Insurance was not involved for most mental health services I’ve received for various reasons: at first I didn’t have health insurance; then my employer was self-insured and the ADA was not yet in force, so filing a claim was risky; Then there were limitations on the number of sessions per year I could claim, and psychotherapy was a hard sell for medical necessity; My present psychiatrist refuses to file paperwork and play the insurance company game (this isn’t uncommon in the US). So I generally only file for prescription coverage and the rest has come as tax deductions or out of my HSA accounts. It’s just not worth it for me hassle-wise and risk-wise as long as the medication is paid for.

So with no insurance companies involved and various psychiatrists and psychologists rarely even mentioning a DX, the focus was on my symptoms and problems and what I might do to overcome them. That’s all a DX is in the end, a bag of symptoms that are sort of like other people’s bag of symptoms. And treatment and recovery is trying various tricks and techniques to see if the load can be lightened, or new strengths developed so it can be more easily carried. I don’t think I ever even got or asked for a prognosis. Perhaps they didn’t want to limit or discourage me by expectations, or maybe more realistically they didn’t know.

I forget the exact sequence of events, it may have been before I was hospitalized or before I decided to ask for a referral to a new psychiatrist for neuroleptic treatment, but I had a session with my first Jungian therapist where I declared myself as having SZ and accepting it. I guess it was similar to LGBTQ+ folks saying they identify as such. Without professional comment or confirmation she acknowledged it and effectively said if this had value for me then fine. She avoided labeling at all turns, and at a time I spoke to her on the phone about finding a new psychotherapist upon moving, she pointed me to a list of Jungians and said to be careful of disciplines with preconceived biases of pathologies, etiologies and prognoses.

This was a bit of a phase where I tried to spin my disease and myself as something ‘special’, but at the same time picking the various symptoms apart and trying to make them appear more normal. Sort of a lemonade out of lemons approach. Over time, I became less self conscious about things and realized that ‘normal/neurotypical’ people had many of the same problems, it was more a question of degree and awareness.
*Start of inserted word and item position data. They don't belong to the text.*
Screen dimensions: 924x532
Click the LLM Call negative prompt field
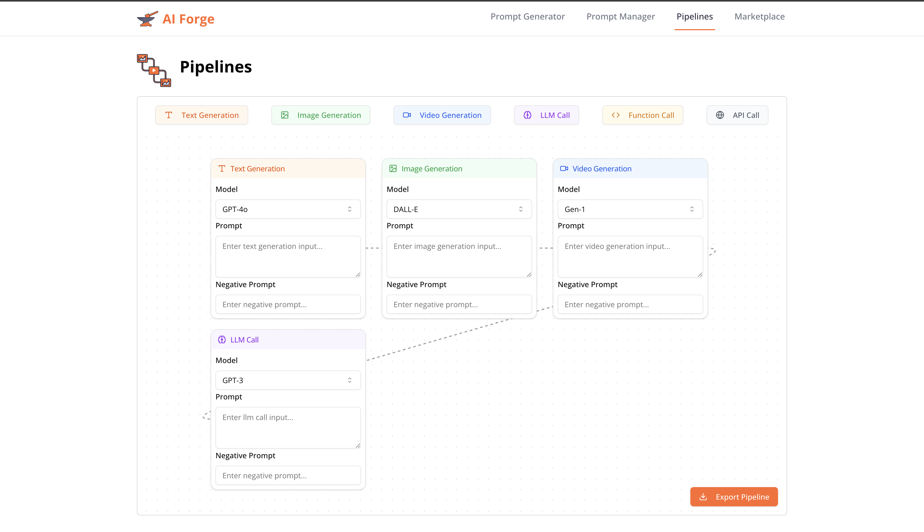(x=288, y=475)
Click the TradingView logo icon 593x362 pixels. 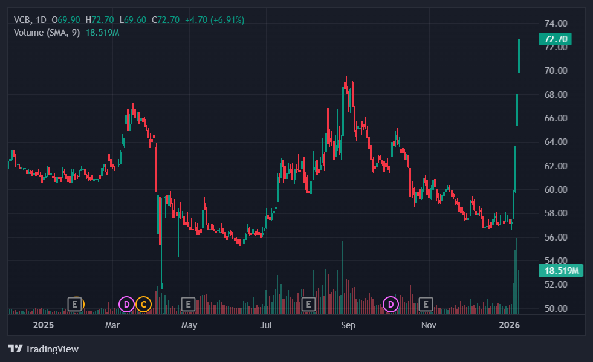pyautogui.click(x=15, y=349)

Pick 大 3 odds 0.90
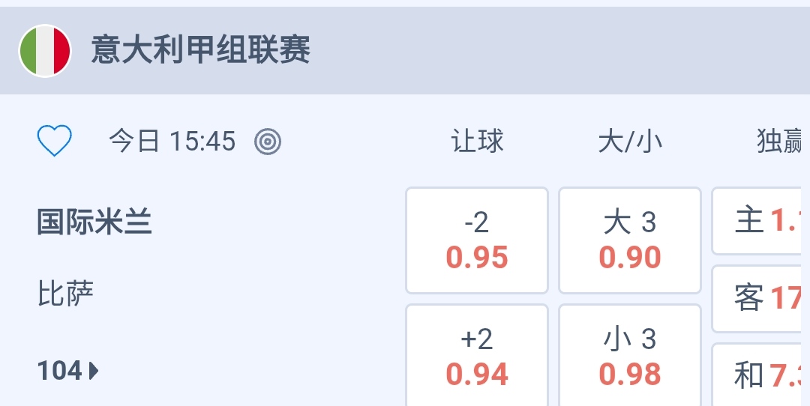pyautogui.click(x=630, y=240)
So recovery for me was a process of losing that feeling of specialness while retaining the self-awareness (which is a hard thing to shake once you have it). And with that came thoughts of where does my illness end, and I begin. My mantra was largely, “you aren’t special, everybody has problems and are more concerned with their own, not yours.” I’m reminded of the quote of Ian Maclaren sometimes attributed to Plato or Philo, “be kind, for everyone you meet is fighting a hard battle.”

I don’t really think about it much any more, accept to post here and take a pill along with various others in the morning. I haven’t had appreciable symptoms in the past two or three years and even if I did, I’m confident I can overcome them. This is after 30 years or so of this, and it wasn’t cheap or easy or pain-free. I recently asked my sister what she thought about my illness and some advocacy efforts I’m working on, and she said she doesn’t think of me as my illness or acting like I have an illness or with or in spite of my illness. To her I’m just me, no label or bag of symptoms, just me.

I see people coming here expecting a quick fix, the perfect P-doc an exact DX and a miracle RX that makes the pain go away. Unfortunately the world and our brains don’t work that way. We have to learn to deal with and embrace imperfections— starting with ourselves.